Manage workspace access

Workspace access controls what someone can do inside one workspace.

Workspace access is separate from organization access. You can make someone an organization admin and still limit their access in a specific workspace. For organization-wide access, see Manage organization access.

Give each member one default workspace role. That role defines their baseline access.

• Admin: Full access to the workspace.

• Editor: Can read, create, edit, and delete data.

• Viewer: Can read and export data, but cannot create, edit, or delete it.

• None: No default workspace role. Use this when access should come only from custom roles.

Use custom roles when the default role is too broad. Create them at the organization level and reuse them across workspaces in the same organization.

In Builder mode, you can apply permissions at three levels:

• App level: Control which roles can access one app. In App settings, use Allow access to to limit access to selected workspace roles or custom roles.

• Table level: Control who can read, edit, create, and delete records in a table.

• Field level: Control who can read specific fields, such as email addresses or phone numbers.

This lets you control access at the right level. For example, you can limit one app to selected roles, let a support role view a table, and let only a delivery role see the Address field.

A custom role only takes effect after you assign it in a workspace and use it in app, table, or field permissions. If you do not use a custom role in permissions, the member's default workspace role decides their access.

Custom roles can also narrow access. For example, someone can be an Editor in the workspace but still be blocked from editing one table unless they also have the required custom role.

Add and review members

Use the Workspace users & roles screen to review everyone who can access the workspace.

You can search by email, filter by status, and review each user's role, joined or invited state, verification, and status.

Keep in mind:

• If the invited user is not already part of the organization, inviting them to the workspace also adds them to the organization as a Member.

• If you assign or change roles for an invited user, the change only takes effect after they accept the invitation and join the organization.

Use the member list to review invited and active users, check their status, and update access when needed.

Change workspace roles

Change a user's default workspace role from the member list when their baseline access changes.
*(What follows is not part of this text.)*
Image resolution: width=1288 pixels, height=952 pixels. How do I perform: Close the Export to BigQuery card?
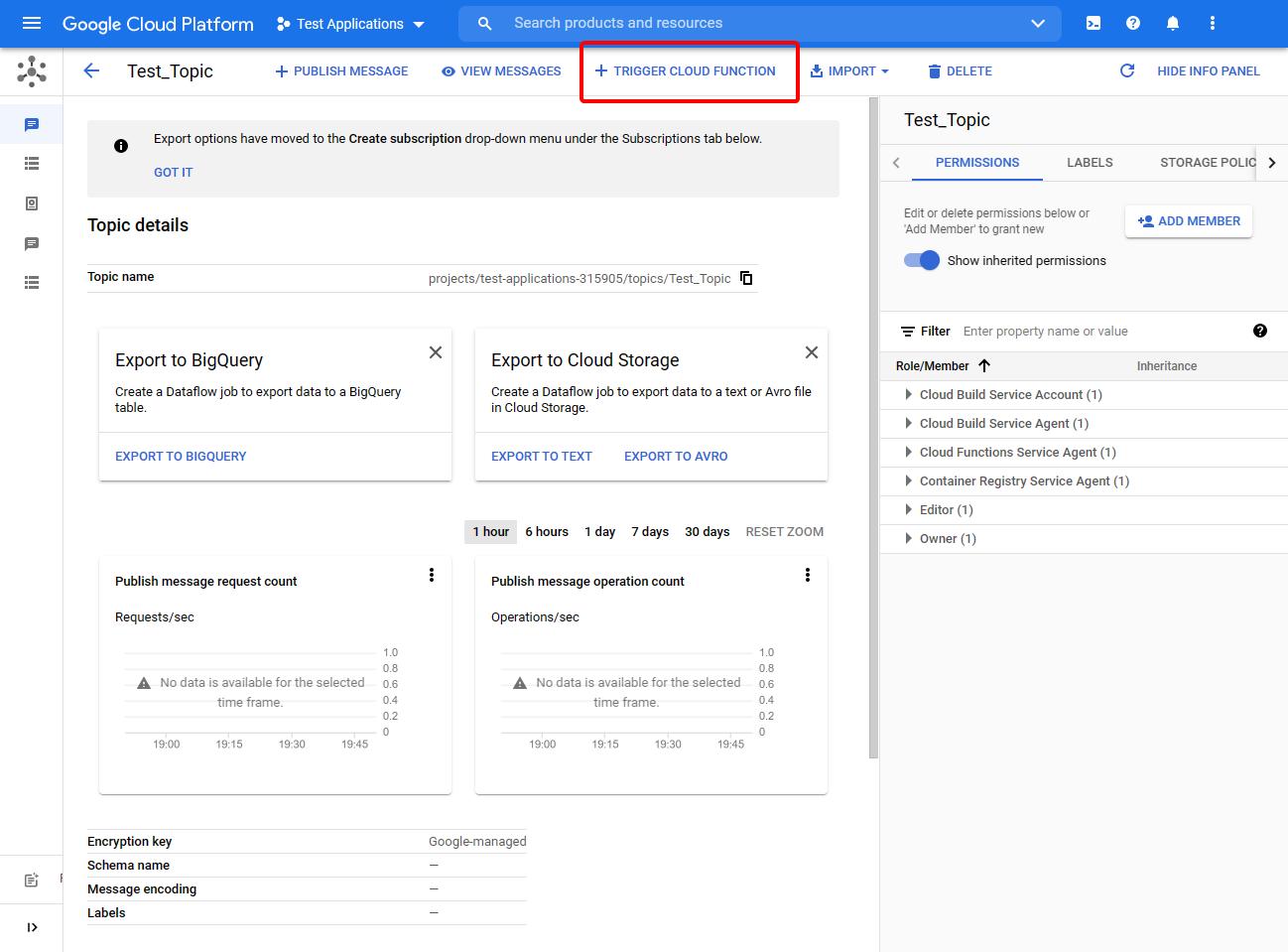click(436, 352)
Use this when someone needs broader access, read-only access, or no default role. If you only need to allow or restrict one app, table, or field, keep the default role and adjust custom roles or permissions instead.

Keep in mind:

• Changes for active users apply right away.

• Changes for invited users apply after they accept the invitation and join the organization.

• None removes default workspace access. Any remaining access must come from custom roles used in permissions.

• If a user has only custom roles and those roles are not used in any app, table, or field permissions yet, they will see a blank screen with no access.

Create and assign custom roles

Create workspace custom roles at the organization level and reuse them across workspaces in the same organization.

The role list shows each role's name, description, and creation date.